## WORK REQUIRED
Reproduce the rows word for word, from the first line through the line containing "[x=723, y=567]", including that line.

━━━ RECORDS FOR THE TASK ━━━

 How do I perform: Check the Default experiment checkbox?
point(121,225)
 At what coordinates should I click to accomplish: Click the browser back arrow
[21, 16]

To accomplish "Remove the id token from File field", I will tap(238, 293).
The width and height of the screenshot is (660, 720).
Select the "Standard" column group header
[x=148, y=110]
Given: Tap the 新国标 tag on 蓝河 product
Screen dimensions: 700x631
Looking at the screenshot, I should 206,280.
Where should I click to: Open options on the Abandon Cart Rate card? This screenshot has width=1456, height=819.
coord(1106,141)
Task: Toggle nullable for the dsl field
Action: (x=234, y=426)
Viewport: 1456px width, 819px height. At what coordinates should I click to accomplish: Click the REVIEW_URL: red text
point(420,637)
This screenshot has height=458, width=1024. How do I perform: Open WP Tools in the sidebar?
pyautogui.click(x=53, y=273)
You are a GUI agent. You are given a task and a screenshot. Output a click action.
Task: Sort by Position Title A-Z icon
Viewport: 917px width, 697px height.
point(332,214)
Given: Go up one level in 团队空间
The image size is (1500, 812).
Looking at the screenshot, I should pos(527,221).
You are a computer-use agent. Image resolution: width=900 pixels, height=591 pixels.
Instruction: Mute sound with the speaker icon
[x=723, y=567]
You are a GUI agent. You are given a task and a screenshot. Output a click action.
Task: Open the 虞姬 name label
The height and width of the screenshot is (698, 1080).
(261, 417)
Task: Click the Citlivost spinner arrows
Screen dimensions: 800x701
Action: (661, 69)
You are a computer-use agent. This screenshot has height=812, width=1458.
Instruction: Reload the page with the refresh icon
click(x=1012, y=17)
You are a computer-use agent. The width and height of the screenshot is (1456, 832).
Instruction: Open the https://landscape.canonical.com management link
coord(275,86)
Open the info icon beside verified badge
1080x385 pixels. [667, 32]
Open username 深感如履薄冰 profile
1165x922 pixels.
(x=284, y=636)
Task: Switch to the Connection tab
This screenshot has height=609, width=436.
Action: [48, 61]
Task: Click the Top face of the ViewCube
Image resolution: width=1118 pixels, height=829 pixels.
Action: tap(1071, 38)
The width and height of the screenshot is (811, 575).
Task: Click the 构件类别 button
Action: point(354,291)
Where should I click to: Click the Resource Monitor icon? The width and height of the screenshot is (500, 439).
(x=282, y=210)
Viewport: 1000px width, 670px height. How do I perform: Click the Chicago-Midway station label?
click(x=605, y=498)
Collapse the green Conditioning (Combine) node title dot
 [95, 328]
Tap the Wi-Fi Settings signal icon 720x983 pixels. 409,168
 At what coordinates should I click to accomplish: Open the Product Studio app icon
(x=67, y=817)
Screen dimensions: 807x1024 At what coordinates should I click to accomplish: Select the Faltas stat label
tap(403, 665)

━━━

## OUTPUT FOR THIS EXERCISE
 How do I perform: Check the Default experiment checkbox?
point(121,225)
 At what coordinates should I click to accomplish: Click the browser back arrow
[21, 16]

To accomplish "Remove the id token from File field", I will tap(238, 293).
The width and height of the screenshot is (660, 720).
Select the "Standard" column group header
[x=148, y=110]
Given: Tap the 新国标 tag on 蓝河 product
Screen dimensions: 700x631
Looking at the screenshot, I should 206,280.
Where should I click to: Open options on the Abandon Cart Rate card? This screenshot has width=1456, height=819.
coord(1106,141)
Task: Toggle nullable for the dsl field
Action: (x=234, y=426)
Viewport: 1456px width, 819px height. At what coordinates should I click to accomplish: Click the REVIEW_URL: red text
point(420,637)
This screenshot has height=458, width=1024. How do I perform: Open WP Tools in the sidebar?
pyautogui.click(x=53, y=273)
You are a GUI agent. You are given a task and a screenshot. Output a click action.
Task: Sort by Position Title A-Z icon
Viewport: 917px width, 697px height.
point(332,214)
Given: Go up one level in 团队空间
The image size is (1500, 812).
Looking at the screenshot, I should pos(527,221).
You are a computer-use agent. Image resolution: width=900 pixels, height=591 pixels.
Instruction: Mute sound with the speaker icon
[x=723, y=567]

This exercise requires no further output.